Companion robot to help long-term care patients
Robots are working in factories, cleaning our carpets and even helping patients in long-term care facilities.
A Japanese researcher has created a robot companion for patients.
It's called Paro, and it's modeled on a baby seal. The robot has big black eyes, long eyelashes, and is soft to the touch.
"Every room you go into and you turn Paro on, all of a sudden no one looks at you," said Lorna Guse a University of Manitoba researcher. “Everyone's smiling, and they're looking at Paro."
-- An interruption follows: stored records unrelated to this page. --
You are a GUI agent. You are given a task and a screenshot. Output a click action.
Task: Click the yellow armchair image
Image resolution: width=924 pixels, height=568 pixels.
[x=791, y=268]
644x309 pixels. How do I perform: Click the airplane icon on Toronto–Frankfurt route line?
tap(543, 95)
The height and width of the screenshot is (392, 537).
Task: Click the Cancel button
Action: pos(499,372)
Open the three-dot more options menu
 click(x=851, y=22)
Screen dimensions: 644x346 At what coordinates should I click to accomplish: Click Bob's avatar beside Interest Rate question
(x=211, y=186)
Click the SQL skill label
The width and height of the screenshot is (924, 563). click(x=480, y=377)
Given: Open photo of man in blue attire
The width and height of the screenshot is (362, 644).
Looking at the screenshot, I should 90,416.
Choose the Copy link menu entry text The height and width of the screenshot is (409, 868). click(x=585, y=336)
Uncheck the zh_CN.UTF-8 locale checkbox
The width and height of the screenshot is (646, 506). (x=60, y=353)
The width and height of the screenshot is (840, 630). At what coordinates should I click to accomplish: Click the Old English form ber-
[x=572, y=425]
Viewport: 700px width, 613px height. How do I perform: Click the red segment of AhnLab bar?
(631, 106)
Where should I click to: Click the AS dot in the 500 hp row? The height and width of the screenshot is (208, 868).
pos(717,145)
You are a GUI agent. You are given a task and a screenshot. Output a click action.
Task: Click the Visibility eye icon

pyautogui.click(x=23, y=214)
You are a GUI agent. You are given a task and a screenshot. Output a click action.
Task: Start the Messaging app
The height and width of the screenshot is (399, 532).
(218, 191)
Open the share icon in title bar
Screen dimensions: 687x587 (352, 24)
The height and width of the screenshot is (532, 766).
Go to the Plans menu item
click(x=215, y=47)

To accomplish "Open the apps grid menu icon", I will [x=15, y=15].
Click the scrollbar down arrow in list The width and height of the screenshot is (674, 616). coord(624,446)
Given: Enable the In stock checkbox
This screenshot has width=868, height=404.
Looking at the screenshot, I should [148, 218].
This is why research scientist Takanori Shibata has spent nearly a quarter century developing and refining the robotics technology that brings Paro to life. He said the life like robot has therapeutic effects for patients in hospitals and extended care facilities.
"They have anxiety, they have depression or they have pain," said Shibata. "But interaction with Paro can improve their anxiety.”
Paro has been introduced to patients in Italy, Japan, and in 2008 here in Winnipeg at Deer Lodge Centre.
Guse said it is difficult to quantify the impact the robotic seal had on patients.
"There were so many instances where we saw such great changes on an individual basis that we couldn't replicate on a group basis,” Guse said.
According to the WRHA, Deer Lodge Centre’s Paro encouraged social interaction, and tapped into some basic caregiving emotions.
The WRHA said it had concerns about germs being spread on the robots fur. However, the latest generation of the robot is being created with anti-microbial properties.